ФРАГМЕНТ ТЕКСТА:
Первая часть воспоминаний здесь, вторая — здесь, третья —здесь.
Мы жили на площади Ференца Листа. Все, что у нас осталось, мы перевезли из Зугло [из прежней квартиры] сюда. Прикатили на тележке остатки мебели — вскоре после освобождения от немцев. В квартире было три комнаты, в каждой жила семья — хозяин квартиры не вернулся. Потом одна семья переехала на свою старую квартиру, и у нас появилась вторая комната, а вскоре мама добилась отдельной квартиры на первом этаже для второй семьи, и квартира стала, в общем-то, нашей. Мама до самой смерти (в 1983 году) жила на площади Ференца Листа. В 1946 году из русского плена вернулся дядя, ему понадобились две комнаты: в одной он жил, а во второй принимал пациентов. Потом вернулась [тетя] Дёнди и поселилась у нас. Потом вернулась тетя Като, папина младшая сестра, она тоже стала жить с нами. Все наши погибли или эмигрировали — мы оказались в каком-то безвоздушном пространстве. Мама изо всех сил цеплялась за брата с сестрой и мою тетю. Она бралась за все. Работала в доме уборщицей, обмывала в морге трупы, ни от какой работы не отказывалась. Потом дядя женился, Дёнди вышла замуж, и мы остались в квартире вдвоем. Одну комнату сдавали туристическому бюро «Ибус», чтобы немного заработать. После войны мама работала стенографисткой, машинисткой и письмоводительницей в Оптовом центре торговли одеждой, Центральном банке и в торговавшем топливом «Тюкере».

ИСХОДНЫЕ ДАННЫЕ:
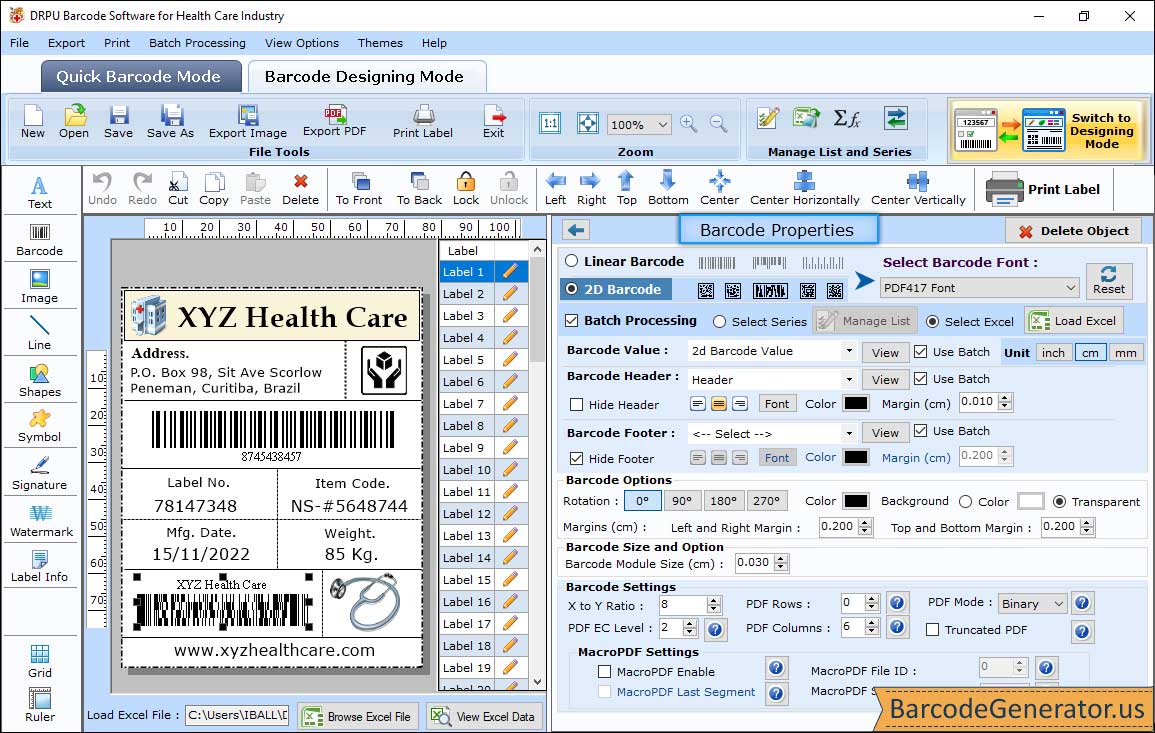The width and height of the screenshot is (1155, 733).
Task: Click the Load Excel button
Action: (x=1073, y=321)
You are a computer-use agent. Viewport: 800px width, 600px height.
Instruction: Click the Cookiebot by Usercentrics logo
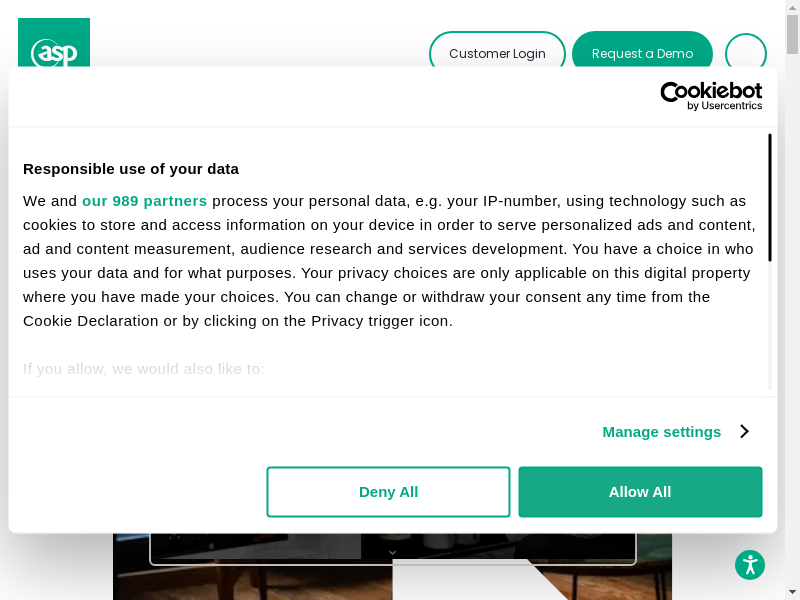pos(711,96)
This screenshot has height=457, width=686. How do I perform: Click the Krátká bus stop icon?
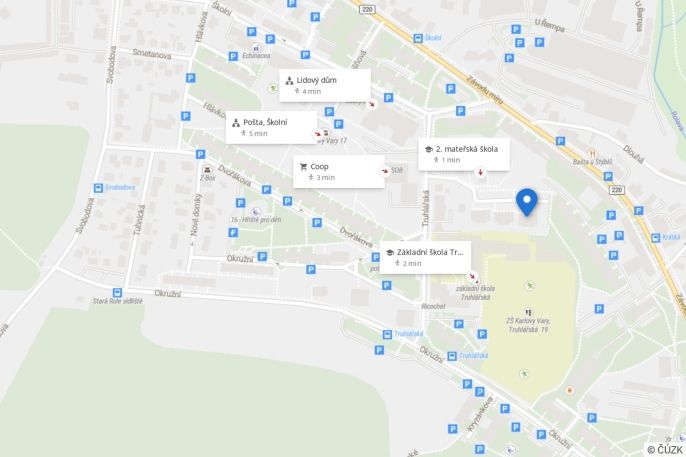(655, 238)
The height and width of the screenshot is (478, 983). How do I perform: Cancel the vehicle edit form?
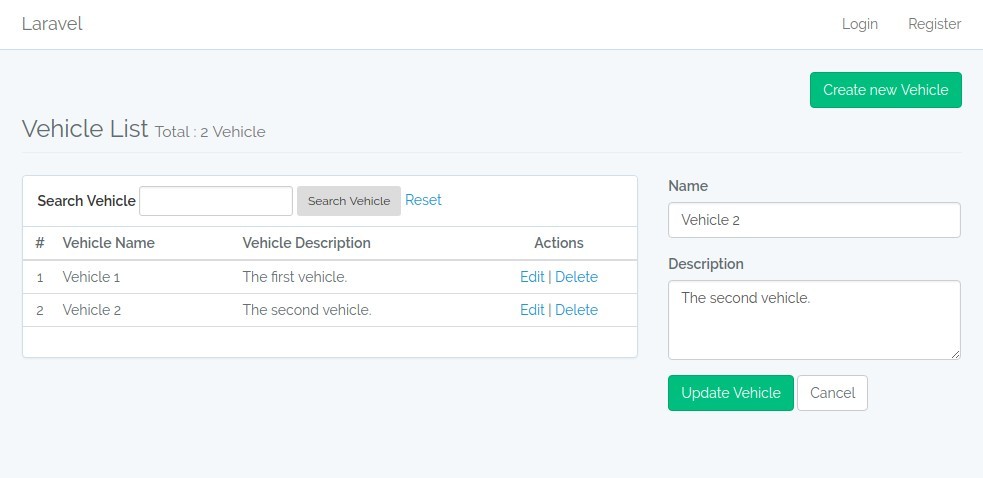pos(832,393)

ЗАДАНИЕ 1: Перечислите все организации, в которых, согласно воспоминаниям, мама работала после войны.
ЗАДАНИЕ 2: Продолжите воспоминания о жизни на площади Ференца Листа, начав сразу после их последнего предложения.

ИТОГОВЫЙ ОТВЕТ 1: Оптовый центр торговли одеждой, Центральный банк, «Тюкер»

ИТОГОВЫЙ ОТВЕТ 2:
Стоял апрель 1945 года, и в один прекрасный день мама, посмотрев на меня, удивленно сказала: «Почему я не отдала тебя в школу?» Ближе всего к нам была Женская гимназия имени Марии Терезии; сюда ходили некоторые бабушкины сестры. Элегантная будапештская школа на проспекте Андраши. Мы зашли, нас осмотрели с головы до ног — выглядели мы убого — и говорят: обучение давно началось, приема нет. Тогда мама заговорила: «Да, вид у нас неказистый, что поделать, гетто, но вот это — ее отец!» И показала папин аттестат, который выдали пиарристы. Меня приняли. Я могла учиться и сдавать экзамены в индивидуальном порядке, а также посещать занятия. И я стала каждый день ходить в школу. У меня было только две «четверки», остальные экзамены за первый класс я сдала на «отлично». Потом я училась только на «отлично». Мне было нелегко, на проспекте Андраши жила элита, и большинство девочек происходило из очень зажиточных семей. Я в их компанию не входила, потому что была им не ровня. Однако я умела многое из того, о чем эти благородные барышни понятия не имели. Например, рано научилась готовить; мама меня всему научила, нужда заставила. В школе меня не любили, но я не расстраивалась. Я была сама по себе.
В школе были еврейские бойскауты, но я к ним не примкнула, потому что была греко-католичкой. После 1945 года Закон Божий по-прежнему изучали. Я была единственной греко-католичкой в школе и на уроки ходила домой к священнику, который был наставником моего брата. Мне было интересно изучать историю религии, обряды и причины церковного раскола. Я ходила до тех пор, пока меня не пронзила одна мысль, и я не спросила священника, почему он не спас моего брата. Я знала, что священник был из провинции, и сказала, что он мог бы увезти брата с собой, а другим объяснить, что это его племянник, беженец из Трансильвании. Словам священника бы поверили.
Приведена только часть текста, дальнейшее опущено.